4 Comments to It’s a Mad, Mad World: Medicare and Cost-Effectiveness

  • July 12, 2011 at 1:42 pm | Permalink

    Dear Dan,
    I have really enjoyed your blog entries over the past year as they eloquently highlight the key underlying issues that physicians must view as part of our “job” if we are to be effective patient advocates for a more just, and sustainable, health care system. In regards to this blog entry I wanted to bring your attention to what I believe is a significant effort to engage physicians and the public in questions about how medical policies about coverage and payment for services can be framed to control costs. Recently launched, the New England Comparative Effectiveness Public Advisory Council (CEPAC) (http://cepac.icer-review.org./) includes clinician and public policy experts from all six New England states who deliberate in public over how best to use “adapted” AHRQ evidence reviews to guide medical policies. One key way the reviews are adapted for this public discussion is by adding a cost-effectiveness and budget impact analysis; the CEPAC discusses all the evidence and supplementary information and then takes votes to rate the comparative clinical effectiveness AND the comparative value of different ways to care for patients. The first meeting focused on catheter and surgical ablation treatments for atrial fibrillation, and the CEPAC tackled head-on the question of whether ablation for certain patients should be considered “high value” whereas ablation for others is “low value.” Seeing this kind of honest engagement from physicians and the public, in partnership with public and private payers, gives me at least some hope that we can build a common sense of purpose to meet the challenges of the “mad, mad world” you describe so well. Great writing, keep it up!

  • June 28, 2011 at 10:31 am | Permalink

    Thanks for recounting the history of current resistance to considering cost when making coverage decisions.
    Changing public attitudes on this point will not be easy. While we can understand objectively why this is important, most of us spend little time contemplating the objective health needs of the population. Rather, our imaginations take us immediately to our own experience of illness, where a sick mom or child life might be saved by something deemed too expensive to be possible. See the commentary by Sheila Rothman in JAMA for an account of how this is manifested in patient advocacy.

    [2011;305(24):2569-2570. doi: 10.1001/jama.2011.866]
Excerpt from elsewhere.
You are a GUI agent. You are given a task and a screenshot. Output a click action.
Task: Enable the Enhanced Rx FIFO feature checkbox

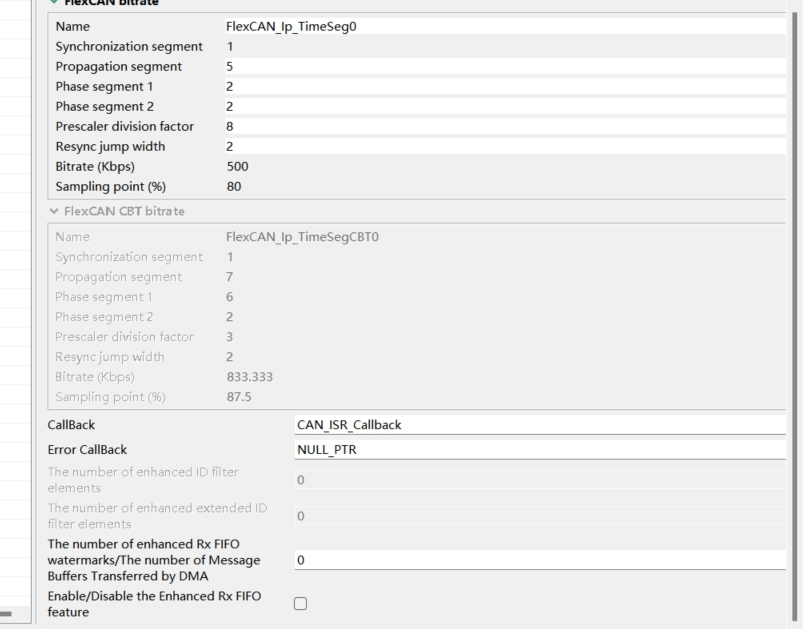(300, 604)
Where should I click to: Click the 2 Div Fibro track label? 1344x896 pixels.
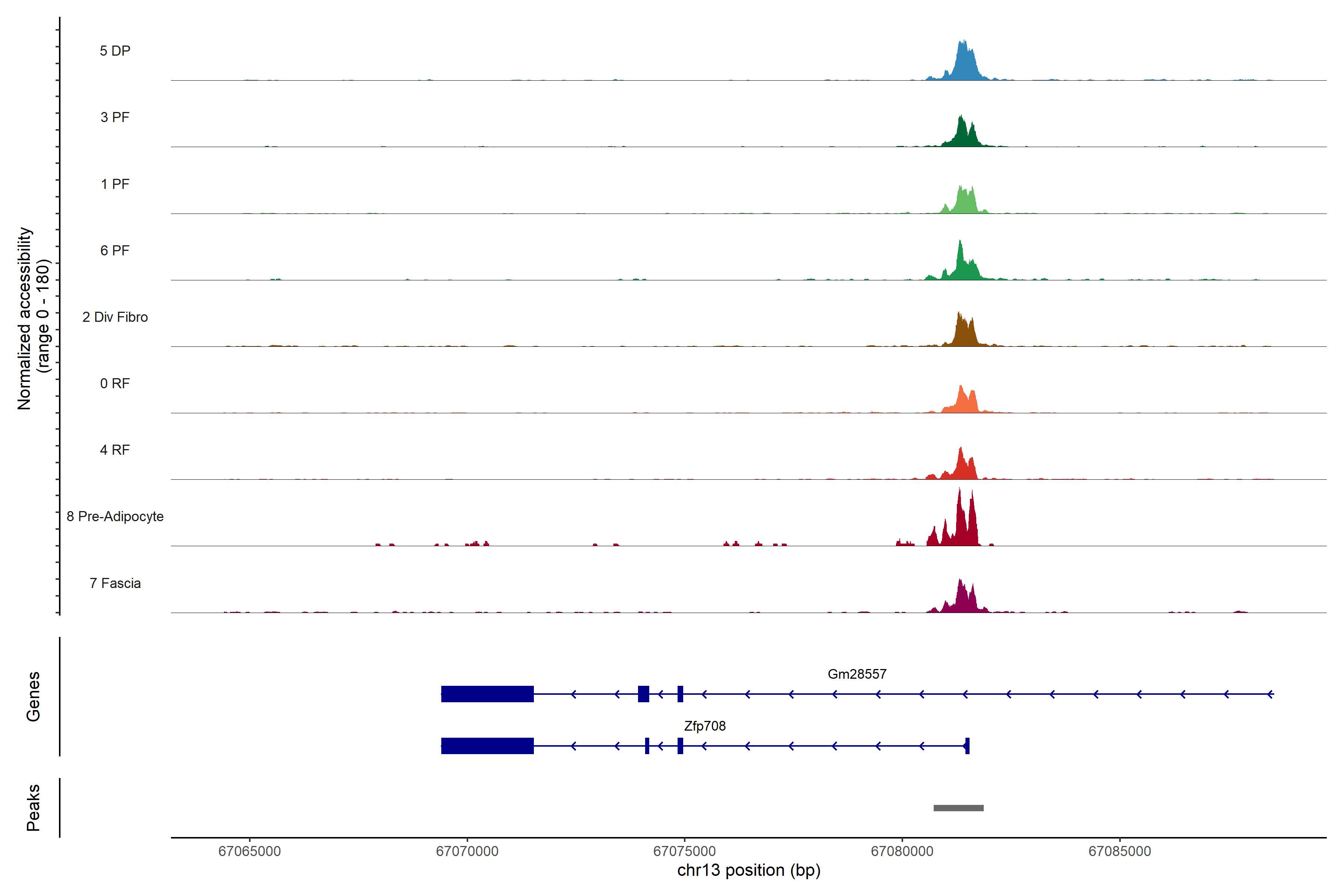[x=115, y=317]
    • Daniel Wolfson's Gravatar Daniel Wolfson
      July 8, 2011 at 3:55 pm | Permalink

      Thanks, Jessie for your poignant comment. In his piece “Personal Reflections on the High Cost of American Medical Care: Many Causes but Few Politically Sustainable Solutions” published in the Archives of Internal Medicine, Steve Schroeder reflects on the political and social climate of our times and the inability of the nation to address the cost of care in the face of attempts to do so. He examines the causes of the problem (i.e., new, expensive technology and drugs with marginal benefit, procedure-based financing, lack of primary care) and measures that have tried unsuccessfully to address these issues. His final lines are worth repeating:

      “Yet, given our past performance, it seems naive to assume that these latest efforts (e.g., electronic health records) will be any more successful than their predecessors. In the long run, reining in costs will require mobilizing political forces that can withstand the inevitable claims of rationing sure to come from the industries currently benefiting from the 17% of the economy spent on health care, and from consumers who have come to expect unlimited access to what they feel they need. Until there exist sufficient countervailing forces so that a comprehensive, multipronged strategy could be implemented, politicians and health policy experts will continue to embrace tepid and ultimately ineffective solutions that may sound good in theory but will fall short in practice.”